▶ **Task description**: Nothing but the lines from the one with "عروض الكويت (978, 1376)" through the end of the records below should be written out, and each must match word for word.

▶ **Data records**:
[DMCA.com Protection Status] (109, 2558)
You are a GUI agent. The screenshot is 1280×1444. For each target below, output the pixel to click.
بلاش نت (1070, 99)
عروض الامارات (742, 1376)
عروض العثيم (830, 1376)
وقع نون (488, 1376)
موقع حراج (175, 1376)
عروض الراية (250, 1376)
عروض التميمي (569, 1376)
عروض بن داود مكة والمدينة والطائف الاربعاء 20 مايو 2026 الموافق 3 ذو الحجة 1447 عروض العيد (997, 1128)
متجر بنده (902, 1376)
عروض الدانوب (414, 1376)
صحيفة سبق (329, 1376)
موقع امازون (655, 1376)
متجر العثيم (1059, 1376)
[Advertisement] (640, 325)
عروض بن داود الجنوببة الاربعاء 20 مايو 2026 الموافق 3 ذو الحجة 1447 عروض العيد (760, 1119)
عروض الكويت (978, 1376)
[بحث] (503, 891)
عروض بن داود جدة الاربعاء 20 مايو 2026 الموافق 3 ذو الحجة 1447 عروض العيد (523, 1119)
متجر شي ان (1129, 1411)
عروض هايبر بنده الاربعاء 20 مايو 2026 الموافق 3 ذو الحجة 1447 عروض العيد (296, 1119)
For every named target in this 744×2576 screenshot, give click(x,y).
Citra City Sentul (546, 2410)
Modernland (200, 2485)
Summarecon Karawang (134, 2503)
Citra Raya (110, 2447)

▶ **Solved exercise**:
عروض الكويت (978, 1376)
[بحث] (503, 891)
عروض بن داود جدة الاربعاء 20 مايو 2026 الموافق 3 ذو الحجة 1447 عروض العيد (523, 1119)
متجر شي ان (1129, 1411)
عروض هايبر بنده الاربعاء 20 مايو 2026 الموافق 3 ذو الحجة 1447 عروض العيد (296, 1119)
For every named target in this 744×2576 screenshot, give click(x,y).
Citra City Sentul (546, 2410)
Modernland (200, 2485)
Summarecon Karawang (134, 2503)
Citra Raya (110, 2447)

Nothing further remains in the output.